Blood drive encourages student donations

Music Industry Studies Senior Alaina Bryan holds a sign promoting blood donations. Bryan has been organizing blood donation drives on Loyola’s campus since 2017. Photo credit: Gabriella Killett

Gabriella Killett

When Alaina Bryan began researching blood drives in Louisiana in 2017, she was shocked to find a lack of opportunities. Her research found that the Red Cross does not count on Louisiana as a donor state, something she immediately believed to be a waste.

“I was walking around campus and in between Loyola and Tulane, and with every healthy young person I saw, I was like, ‘Wow, what a wasted opportunity. So many healthy people walking by me,'” the music industry studies senior said.

Her involvement with The Blood Center kicked off from there.

Bryan organized and conducted her first blood drive at Loyola soon after, on Jan. 17, 2017, during her freshman year. Since that drive, she, in conjunction with a local blood bank in Metairie, has run blood drives that have collected 574 pints of blood, all of which have been donated to Children’s Hospital New Orleans.

Bryan has run three to four blood drives a year in the St. Charles Room since she began.

“There’s a couple other upperclassmen girls that have been working with me, but besides that we don’t have any freshman or sophomores who have reached out to me, so we are definitely trying to get people interested,” Bryan said.

Although Bryan acknowledged that some students can be put off or freaked out by the mention of blood, she feels working with a blood bank and conducting blood drives is among the most rewarding work someone can do.

But, Bryan isn’t the first Loyola representative to get involved with the Blood Center, the blood bank in Metairie.

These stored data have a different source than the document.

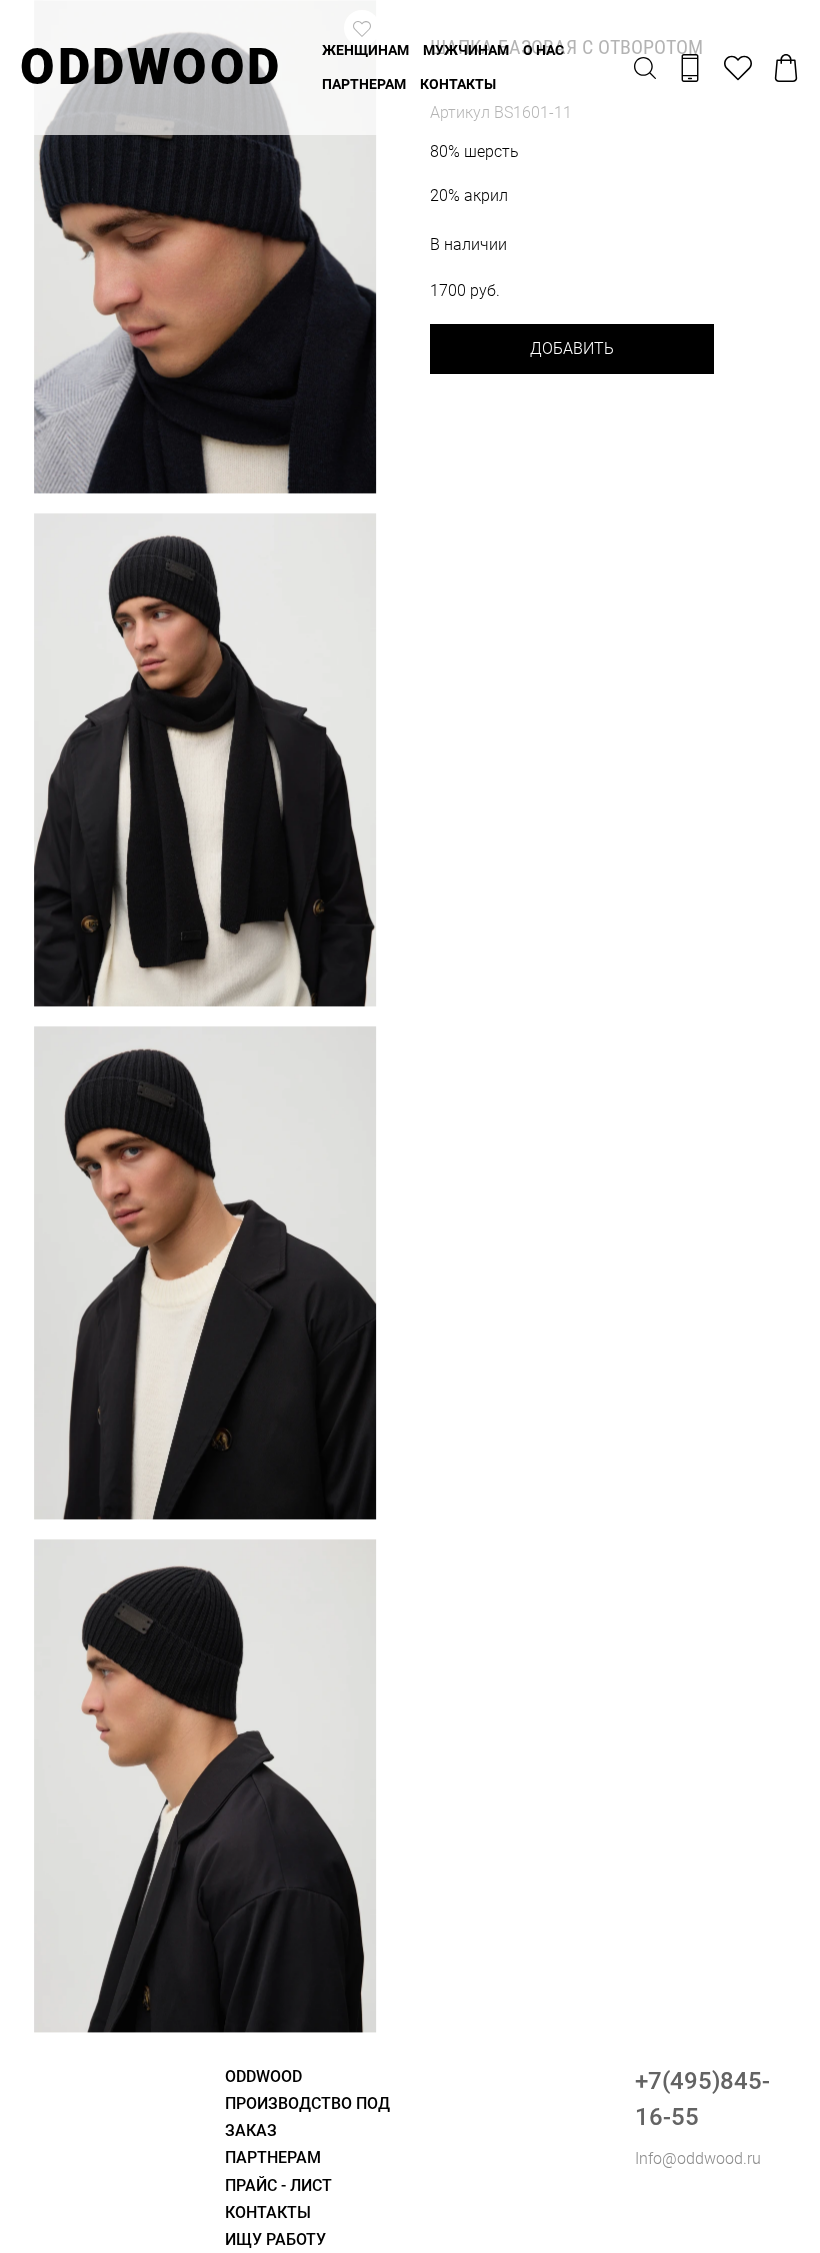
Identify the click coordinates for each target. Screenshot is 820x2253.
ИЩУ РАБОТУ (275, 2239)
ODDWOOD (151, 67)
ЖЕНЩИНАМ (365, 50)
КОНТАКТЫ (458, 84)
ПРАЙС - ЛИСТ (278, 2185)
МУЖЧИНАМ (466, 50)
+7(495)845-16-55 (702, 2099)
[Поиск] (645, 68)
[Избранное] (738, 68)
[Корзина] (786, 68)
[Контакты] (690, 68)
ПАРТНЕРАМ (364, 84)
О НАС (543, 50)
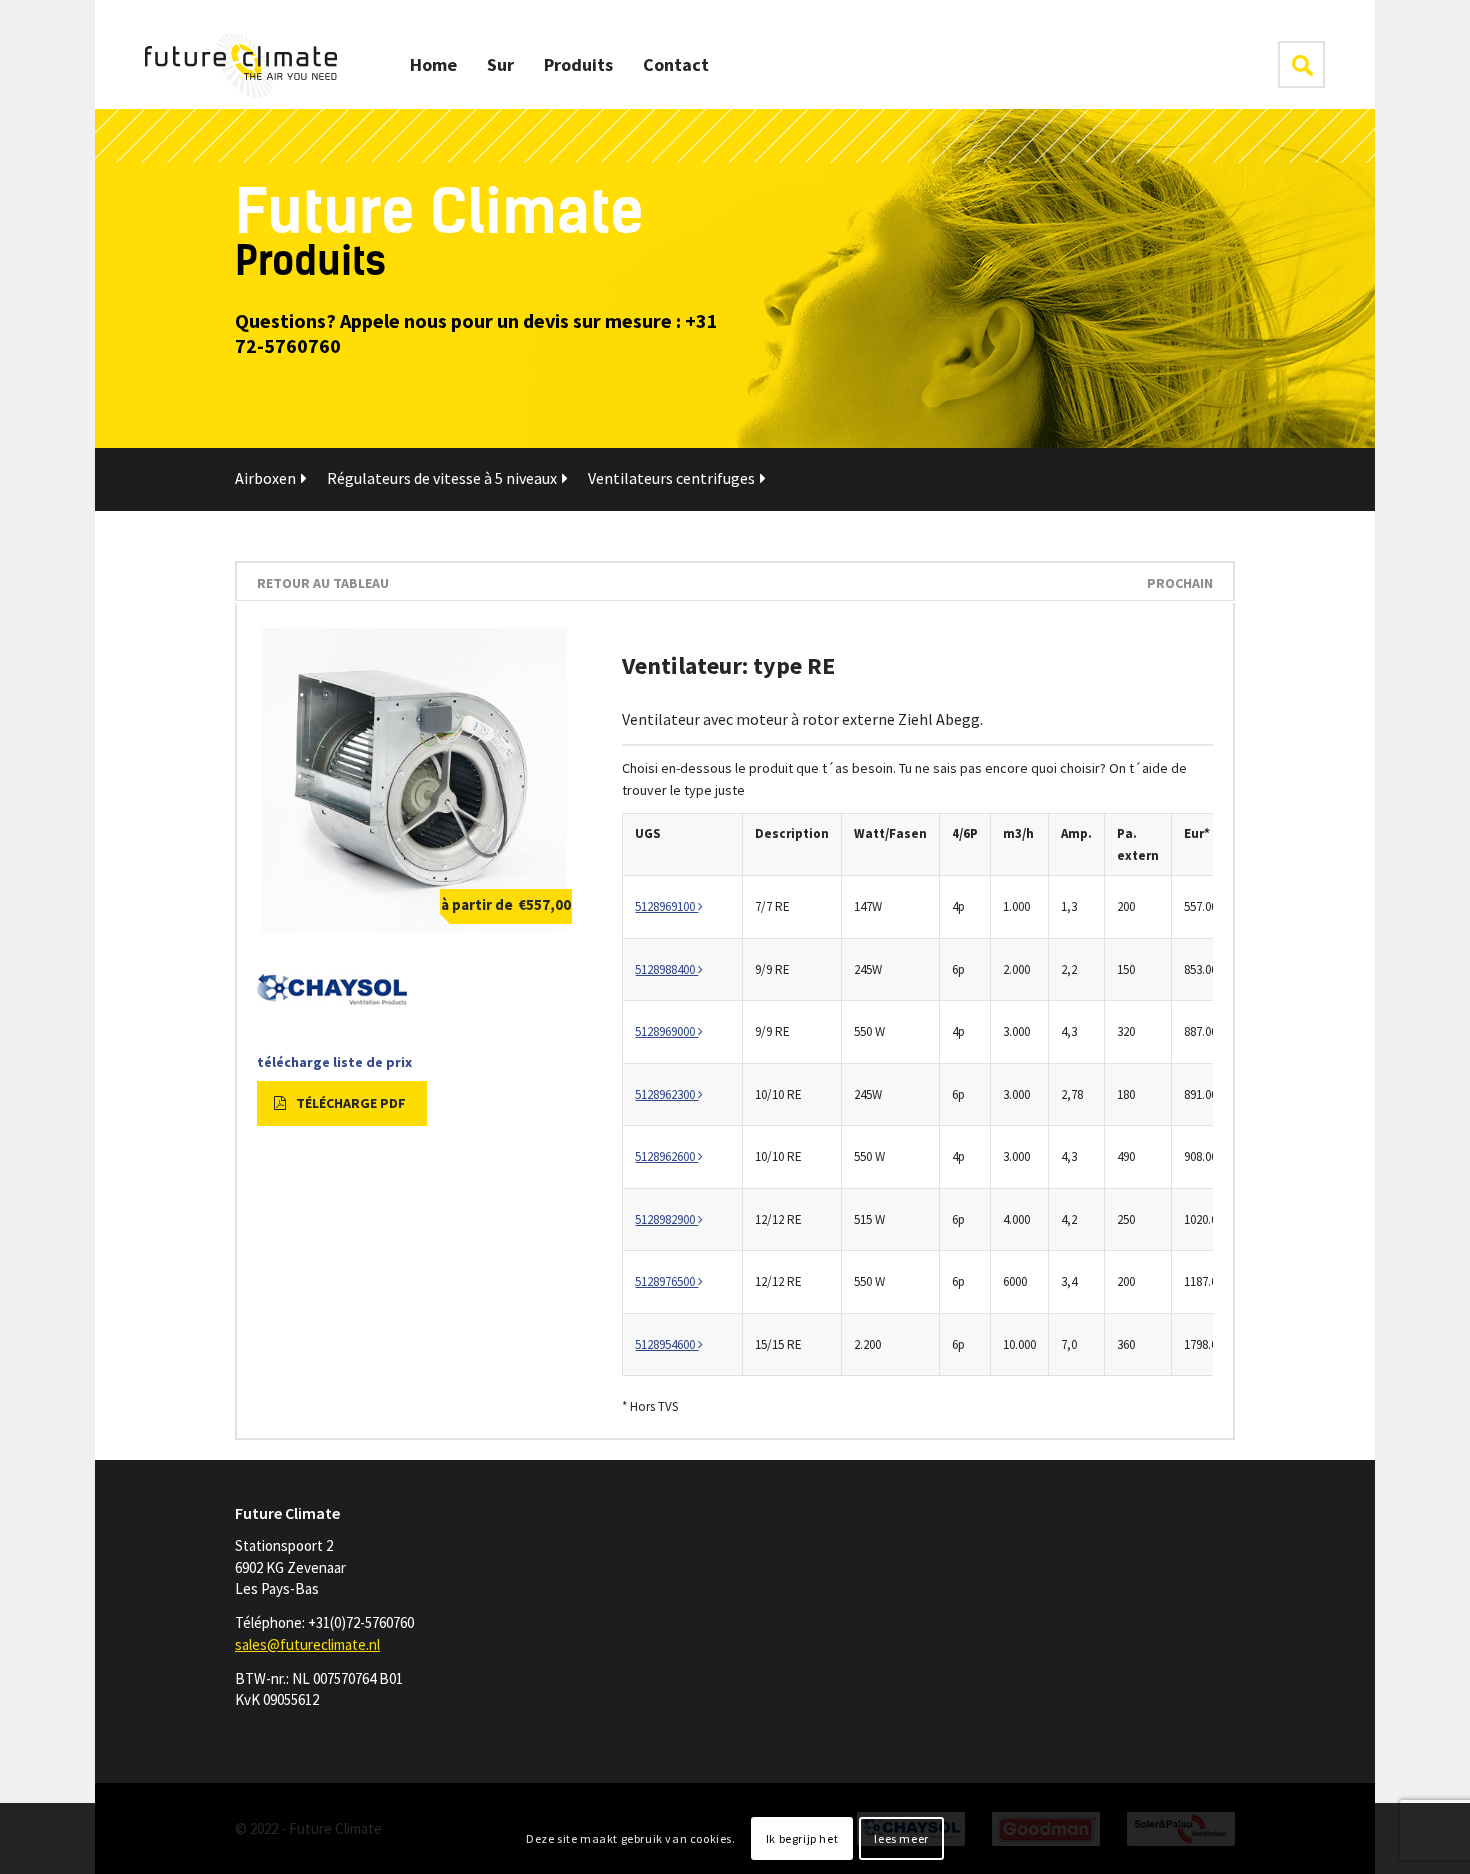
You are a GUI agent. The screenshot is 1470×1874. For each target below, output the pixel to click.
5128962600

In 2012, an adjunct alumni professor’s three-year-old daughter was diagnosed with leukemia. According to Bryan, The Blood Center played a critical role in helping the young girl.

“The Blood Center helped to organize a blood drive pretty fast in the music building and collected enough to make a difference and save her life,” Bryan said.

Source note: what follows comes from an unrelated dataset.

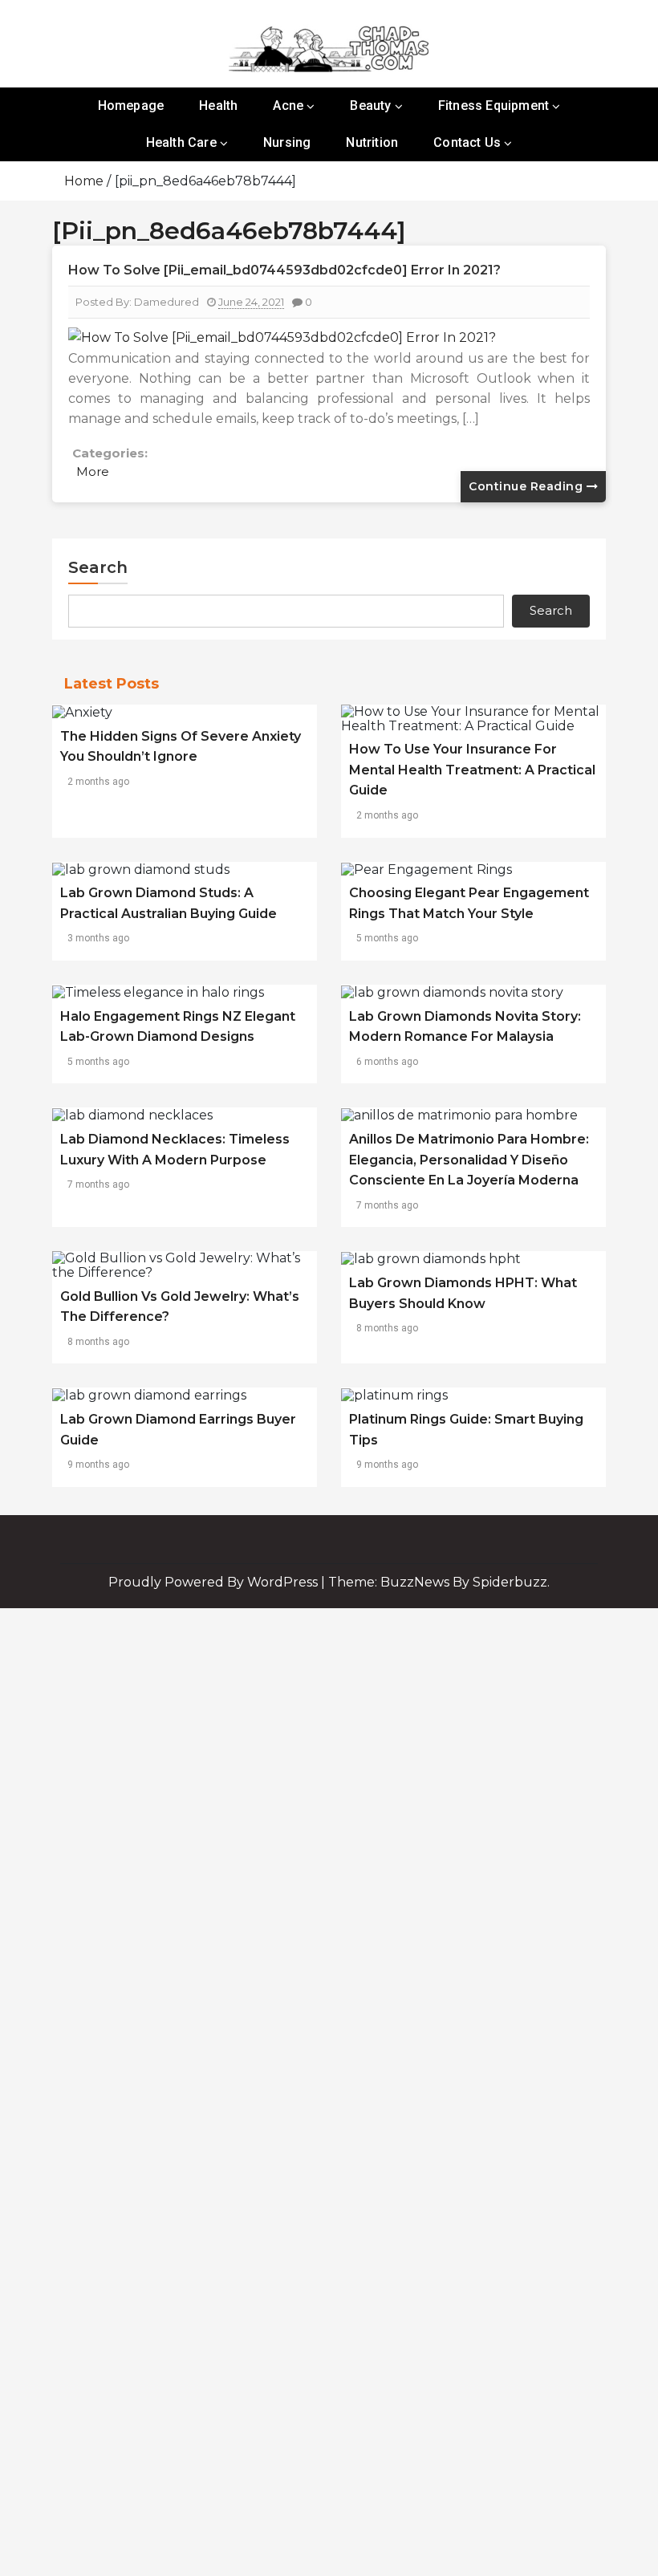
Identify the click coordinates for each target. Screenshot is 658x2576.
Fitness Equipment (493, 105)
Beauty (370, 105)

In addition to the work she has done to organize drives, a head injury Bryan suffered from over this past summer made the importance of donations hit especially close to home.

“I was close to needing blood transfusions, and even though I didn’t, it definitely made me realize like ‘Wow, these things happen to normal people,” Bryan said. “Normal people need blood and normal people need to give blood.”

It is stories like those are a testament to the importance of the work she does, Bryan said.

She encourages students to donate blood in upcoming campus drives, despite the fears and misconceptions that can surround the process of donating. Squeamishness is a common reason students give for not donating, she said.

“So many people have told me that they’re afraid of needles,” Bryan said. “A lot of people are just nervous because they don’t really understand the process and understand that it’s not as hard as you think.”

Bryan and The Blood Center encourage students to donate blood, as long as they are eligible. According to The Blood Center website, eligible individuals are over the age of 16, weigh at least 110 pounds, and are generally “healthy.” Anyone eligible to donate blood is able to do so every 56 days or 8 weeks, the website says.

Bryan’s next upcoming drive will be in the St Charles room on November 19, 2019. Despite the fact that she will be graduating in May 2020, she said she hopes to continue the tradition of bringing blood drives to Loyola’s campus that students can take advantage of.